KubeCon Paris 2024: Exploring the AI Frontier

As the plane touched down in Paris, the anticipation of KubeCon Europe 2024 surged through me. This trip was a dive into the next wave of tech evolution, especially into the heart of AI advancements in the Kubernetes ecosystem. The theme for this year’s conference, GenAI. The stage was perfectly set for a conference that promised to be not just informative, but transformative.

The nights leading up to my trip were restless, filled with intense preparation for my presentation AI Assisted Runbooks – Instigating Precision and Efficiency in Kubernetes Operations, focused on implementing local Llama 7B RAG on AWS GPU systems and using gopaddle + AI integration to troubleshoot Kubernetes issues. However, the thrill of what was to come far outweighed my exhaustion. Arriving in Paris, I was greeted by the vastness of its airport and an unexpected challenge – the language barrier. Yet, the sight of KubeCon banners instilled a sense of pride and excitement in me.

The Grand Demo Day 🙂 

KubeCon Europe had become the prime spot for enthusiasts eager to delve into the convergence of Kubernetes and AI. My talk on February 20th showed just how keen everyone was, with more than 620 people signing up and the room filled to the brim. Even though AI was something new for a lot of folks there, their enthusiasm to learn about setting up AI locally on their infrastructure was clear.

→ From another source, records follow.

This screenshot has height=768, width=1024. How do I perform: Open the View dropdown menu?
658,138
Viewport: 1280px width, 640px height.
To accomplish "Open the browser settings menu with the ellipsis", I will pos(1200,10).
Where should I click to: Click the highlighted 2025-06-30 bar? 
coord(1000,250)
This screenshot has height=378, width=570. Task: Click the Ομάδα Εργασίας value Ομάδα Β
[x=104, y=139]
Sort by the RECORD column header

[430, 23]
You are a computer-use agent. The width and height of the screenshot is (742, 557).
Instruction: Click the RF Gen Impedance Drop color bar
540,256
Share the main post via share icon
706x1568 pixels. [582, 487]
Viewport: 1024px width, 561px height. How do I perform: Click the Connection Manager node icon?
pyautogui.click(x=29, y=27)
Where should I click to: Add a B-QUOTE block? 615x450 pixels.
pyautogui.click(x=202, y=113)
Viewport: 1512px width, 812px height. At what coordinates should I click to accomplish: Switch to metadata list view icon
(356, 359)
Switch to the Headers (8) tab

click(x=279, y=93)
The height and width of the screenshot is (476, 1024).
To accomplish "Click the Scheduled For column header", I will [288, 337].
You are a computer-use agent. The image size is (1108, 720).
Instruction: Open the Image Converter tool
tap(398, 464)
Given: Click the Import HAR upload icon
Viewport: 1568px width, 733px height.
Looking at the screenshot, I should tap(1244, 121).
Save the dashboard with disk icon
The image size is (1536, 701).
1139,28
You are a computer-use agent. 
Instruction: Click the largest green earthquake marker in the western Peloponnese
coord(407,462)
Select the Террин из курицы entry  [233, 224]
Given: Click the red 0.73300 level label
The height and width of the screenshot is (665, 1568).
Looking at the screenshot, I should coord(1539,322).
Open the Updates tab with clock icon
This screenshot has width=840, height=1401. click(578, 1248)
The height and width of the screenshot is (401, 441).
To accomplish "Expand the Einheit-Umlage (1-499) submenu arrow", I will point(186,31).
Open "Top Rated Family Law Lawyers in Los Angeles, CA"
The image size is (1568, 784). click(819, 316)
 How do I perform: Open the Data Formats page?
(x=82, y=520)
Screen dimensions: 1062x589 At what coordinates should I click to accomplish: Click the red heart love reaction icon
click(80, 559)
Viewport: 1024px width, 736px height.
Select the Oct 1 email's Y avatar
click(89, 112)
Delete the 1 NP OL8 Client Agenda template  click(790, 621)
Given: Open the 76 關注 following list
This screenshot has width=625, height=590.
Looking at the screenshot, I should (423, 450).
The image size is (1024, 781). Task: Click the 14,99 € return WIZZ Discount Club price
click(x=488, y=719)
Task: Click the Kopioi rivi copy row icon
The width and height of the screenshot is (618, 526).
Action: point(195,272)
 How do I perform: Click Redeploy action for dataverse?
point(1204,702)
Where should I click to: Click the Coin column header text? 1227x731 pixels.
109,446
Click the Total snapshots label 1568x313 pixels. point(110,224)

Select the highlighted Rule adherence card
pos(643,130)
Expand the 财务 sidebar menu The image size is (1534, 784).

My talk focused on creating an IT-compliant governance framework for AI interactions, followed by a demonstration of obtaining precise responses from Llama 2 7B using a RAG pipeline to troubleshoot Kubernetes issues. I developed a dataset from various Kubernetes sources and devised a RAG pipeline. Utilizing an AWS GPU instance and a preconfigured AMI with CUDA drivers, I demonstrated a Pod failure, comparing the responses of Llama2 7B with those from my RAG pipeline. The results showed that my RAG pipeline yielded much more accurate responses. I will get into the specifics of the implementation in a separate blog post.

Key Highlights

A Decade of Kubernetes and the AI Revolution

Priyanka’s keynote on February 20th celebrated a notable landmark in Kubernetes history: we will hit the 10th anniversary of Kubernetes on 6th June. With an attendance of over 12,000 people, it was clear that we were part of the largest KubeCon ever. Priyanka emphasized on the journey from development to production, the scaling challenges, and the ongoing AI revolution. Her demo of an interference model to capture the audience and convert the image to a text was quite interesting.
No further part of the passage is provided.